**AIM OF THE EXERCISE:** Set down the first line below and each line after it, ending with the one that holds "Task: Click The Boys poster thumbnail". Pictures do not belong in the copy.

[Items from a dataset]
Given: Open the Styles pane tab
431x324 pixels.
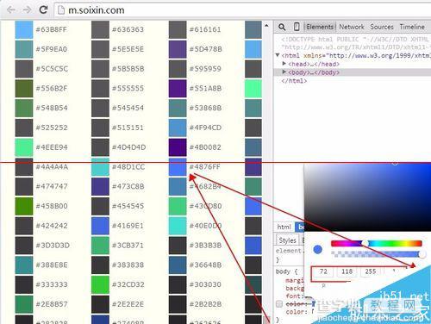Looking at the screenshot, I should [287, 240].
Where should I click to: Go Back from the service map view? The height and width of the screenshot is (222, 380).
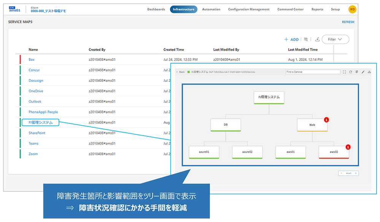pyautogui.click(x=181, y=72)
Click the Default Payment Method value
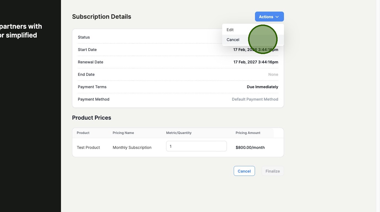Viewport: 380px width, 212px height. click(255, 99)
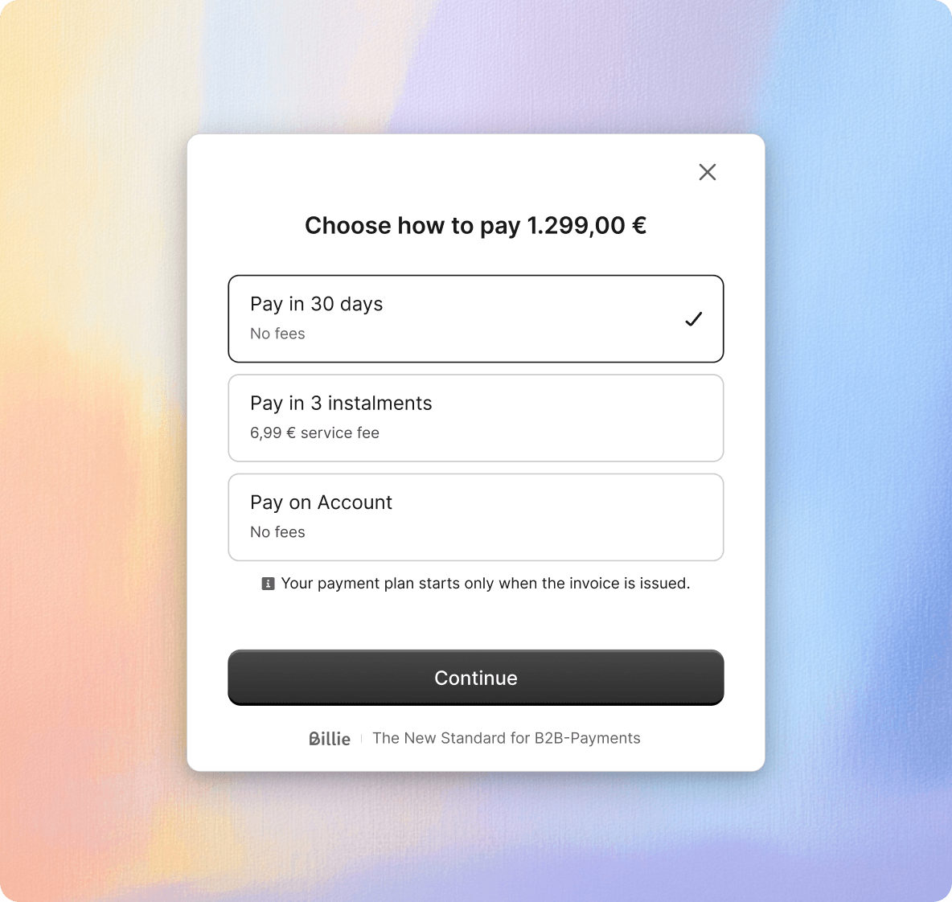The height and width of the screenshot is (902, 952).
Task: Click the payment plan notice about invoice issuance
Action: coord(486,584)
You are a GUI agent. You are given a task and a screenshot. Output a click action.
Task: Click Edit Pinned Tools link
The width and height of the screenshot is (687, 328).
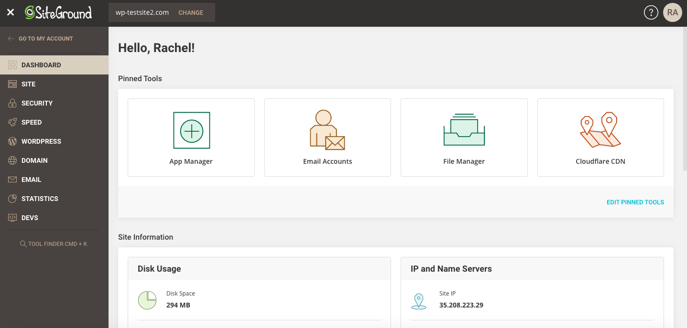pyautogui.click(x=635, y=202)
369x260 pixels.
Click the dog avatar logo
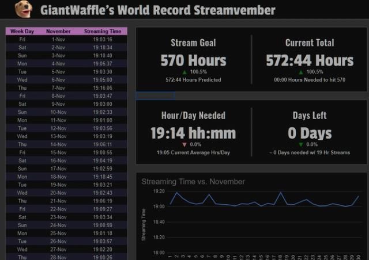tap(23, 9)
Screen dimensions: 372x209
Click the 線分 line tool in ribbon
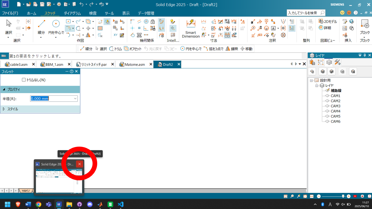(41, 27)
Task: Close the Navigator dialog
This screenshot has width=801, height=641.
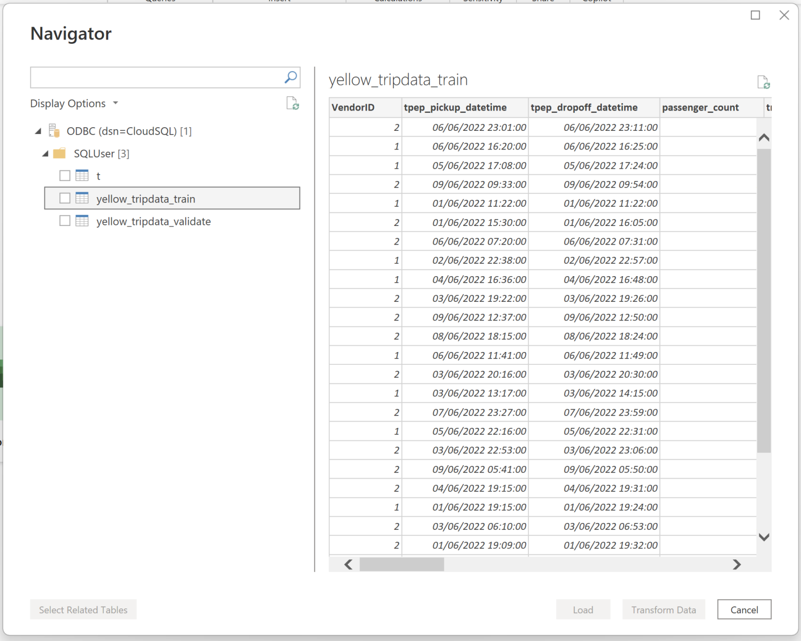Action: click(784, 15)
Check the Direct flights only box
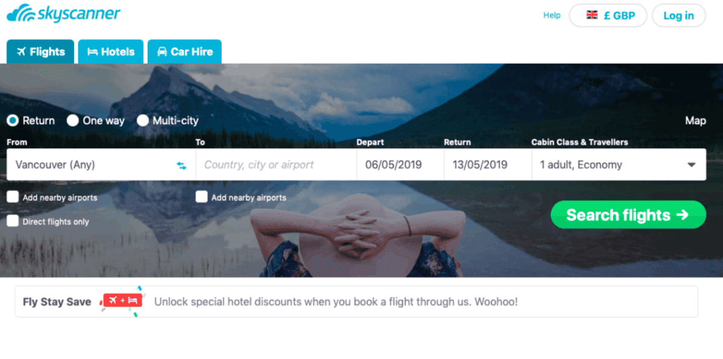This screenshot has width=723, height=359. pos(12,221)
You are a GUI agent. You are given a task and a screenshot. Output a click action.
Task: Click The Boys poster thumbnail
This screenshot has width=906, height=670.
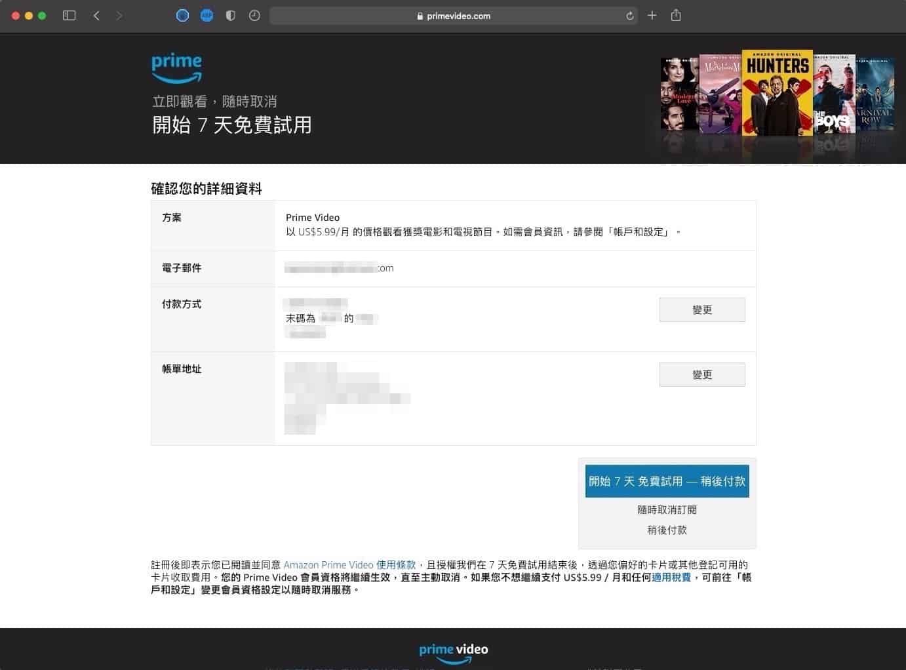tap(834, 95)
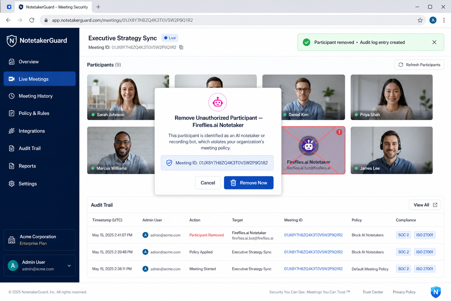Image resolution: width=451 pixels, height=301 pixels.
Task: Cancel the remove participant dialog
Action: click(x=208, y=183)
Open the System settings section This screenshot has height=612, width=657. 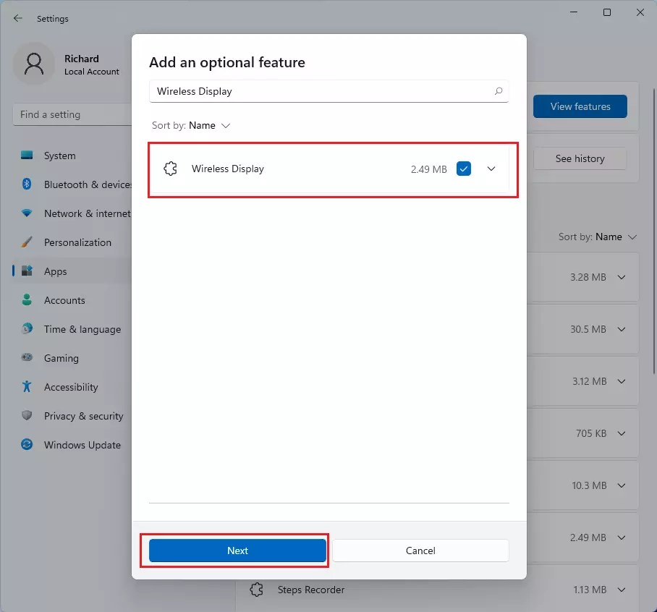pyautogui.click(x=59, y=156)

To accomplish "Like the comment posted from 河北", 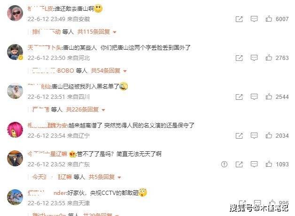I will [269, 58].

**OUTPUT FOR THIS TASK:**
Given: Open the Styles pane tab
431x324 pixels.
Looking at the screenshot, I should [287, 240].
Where should I click to: Go Back from the service map view? The height and width of the screenshot is (222, 380).
pyautogui.click(x=181, y=72)
Click the Default Payment Method value
Viewport: 380px width, 212px height. click(255, 99)
The height and width of the screenshot is (902, 952).
Task: Click the payment plan notice about invoice issuance
Action: coord(486,584)
You are a GUI agent. You are given a task and a screenshot. Output a click action.
Task: Click Edit Pinned Tools link
The width and height of the screenshot is (687, 328).
pyautogui.click(x=635, y=202)
369x260 pixels.
Click the dog avatar logo
tap(23, 9)
Screen dimensions: 372x209
Click the 線分 line tool in ribbon
(41, 27)
Task: Close the Navigator dialog
This screenshot has width=801, height=641.
Action: click(784, 15)
Check the Direct flights only box
This screenshot has width=723, height=359. pos(12,221)
You are a GUI agent. You are given a task and a screenshot. Output a click action.
Task: Click The Boys poster thumbnail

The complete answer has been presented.